New Episode
-
Why does getting what you want sometimes feel so wrong? You finally speak up, advocate for yourself, and even win—but instead of feeling victorious, you’re hit with guilt, second-guessing, or a sudden urge to backtrack. What is up with that? Well, in this episode, I’m sharing a real-life situation that left me wondering why asking for what I want feels so uncomfortable … why getting what I want can feel so much worse than just going with the flow … and how this is all tangled up with people-pleasing, perfectionism, and a deep DEEP desire for certainty. So if you’ve ever struggled to stand your ground, let’s talk about how to move forward with confidence—minus the emotional whiplash!
(This page contains affiliate links.
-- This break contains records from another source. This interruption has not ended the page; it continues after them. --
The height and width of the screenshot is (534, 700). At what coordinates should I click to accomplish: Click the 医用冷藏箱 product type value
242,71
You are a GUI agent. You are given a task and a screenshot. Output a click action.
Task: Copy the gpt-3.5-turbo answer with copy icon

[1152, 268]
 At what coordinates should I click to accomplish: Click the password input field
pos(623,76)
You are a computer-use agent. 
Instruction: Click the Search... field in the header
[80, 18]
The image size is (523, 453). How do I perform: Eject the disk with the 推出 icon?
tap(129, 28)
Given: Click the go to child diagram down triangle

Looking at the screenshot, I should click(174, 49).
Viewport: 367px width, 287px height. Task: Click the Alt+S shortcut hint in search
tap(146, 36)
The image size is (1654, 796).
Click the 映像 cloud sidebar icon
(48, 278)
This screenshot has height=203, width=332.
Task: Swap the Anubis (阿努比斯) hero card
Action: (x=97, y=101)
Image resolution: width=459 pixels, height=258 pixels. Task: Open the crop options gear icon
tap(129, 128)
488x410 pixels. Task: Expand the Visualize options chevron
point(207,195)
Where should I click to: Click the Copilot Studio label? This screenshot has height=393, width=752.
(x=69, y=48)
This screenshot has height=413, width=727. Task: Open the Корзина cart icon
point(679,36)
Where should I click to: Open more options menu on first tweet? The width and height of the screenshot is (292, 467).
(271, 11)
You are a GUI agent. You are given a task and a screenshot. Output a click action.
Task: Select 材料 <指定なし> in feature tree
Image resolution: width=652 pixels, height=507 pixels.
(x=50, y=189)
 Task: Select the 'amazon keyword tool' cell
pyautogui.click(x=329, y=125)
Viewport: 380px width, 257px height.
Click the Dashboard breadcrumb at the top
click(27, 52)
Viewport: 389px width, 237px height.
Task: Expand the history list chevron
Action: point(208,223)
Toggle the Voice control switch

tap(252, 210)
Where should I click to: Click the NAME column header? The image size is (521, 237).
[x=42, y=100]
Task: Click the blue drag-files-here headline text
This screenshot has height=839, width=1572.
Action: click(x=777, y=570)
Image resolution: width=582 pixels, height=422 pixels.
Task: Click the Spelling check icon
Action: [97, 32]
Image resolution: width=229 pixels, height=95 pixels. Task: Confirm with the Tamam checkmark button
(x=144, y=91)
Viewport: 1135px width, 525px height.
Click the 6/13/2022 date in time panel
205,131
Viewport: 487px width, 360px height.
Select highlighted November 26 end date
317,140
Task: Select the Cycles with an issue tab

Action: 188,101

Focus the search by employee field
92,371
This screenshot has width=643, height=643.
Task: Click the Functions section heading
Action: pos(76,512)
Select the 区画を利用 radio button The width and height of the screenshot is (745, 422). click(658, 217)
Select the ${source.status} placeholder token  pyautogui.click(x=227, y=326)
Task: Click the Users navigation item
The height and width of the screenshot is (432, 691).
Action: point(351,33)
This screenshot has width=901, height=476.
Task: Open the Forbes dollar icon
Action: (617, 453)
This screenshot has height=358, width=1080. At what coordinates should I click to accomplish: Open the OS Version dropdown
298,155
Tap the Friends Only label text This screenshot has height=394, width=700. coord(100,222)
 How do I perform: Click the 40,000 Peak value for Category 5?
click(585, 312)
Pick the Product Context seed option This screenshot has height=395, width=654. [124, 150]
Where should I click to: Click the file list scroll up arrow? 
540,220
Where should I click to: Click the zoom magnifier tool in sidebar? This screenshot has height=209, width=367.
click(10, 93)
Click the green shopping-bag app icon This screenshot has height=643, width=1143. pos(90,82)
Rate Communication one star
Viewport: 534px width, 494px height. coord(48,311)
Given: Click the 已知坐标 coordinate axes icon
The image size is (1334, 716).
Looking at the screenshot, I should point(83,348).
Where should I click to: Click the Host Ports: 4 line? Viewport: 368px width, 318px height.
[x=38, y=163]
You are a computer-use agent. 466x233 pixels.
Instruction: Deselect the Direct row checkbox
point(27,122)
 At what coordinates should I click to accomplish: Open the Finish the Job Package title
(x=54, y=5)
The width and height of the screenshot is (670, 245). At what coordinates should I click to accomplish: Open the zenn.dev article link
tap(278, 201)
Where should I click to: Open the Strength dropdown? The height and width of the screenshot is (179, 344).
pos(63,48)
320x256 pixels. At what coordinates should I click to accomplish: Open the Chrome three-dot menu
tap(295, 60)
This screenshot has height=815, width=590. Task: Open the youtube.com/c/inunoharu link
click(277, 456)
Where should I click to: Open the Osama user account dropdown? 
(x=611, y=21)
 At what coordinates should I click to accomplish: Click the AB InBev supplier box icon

Your clicks and purchases help support Grit ‘n’ Grace at no extra charge to you.)
Cheri Gregory
Through scripture and story-telling, Cheri Gregory delights in helping women draw closer to Jesus, the Strength of every tender heart.
Cheri is the co-facilitator of Sensitive & Strong: the place for the HSP Christian woman to find connection. And she’s the founder of Write Beside You coaching for HSP Christian writers, coaches, and speakers.
Cheri speaks locally and internationally for women’s events and educational conferences. She’s also the coauthor of five books: You Don’t Have to Try So Hard, Overwhelmed, and An Abundant Place (with Kathi Lipp); Sensitive & Strong (with Denise J. Hughes); and Exhale (with Amy Carrol).
Cheri and her college sweetheart, Daniel, have been married for over three decades; they’ve spent the last 19 years living and serving on the campus of Monterey Bay Academy on the central California coast.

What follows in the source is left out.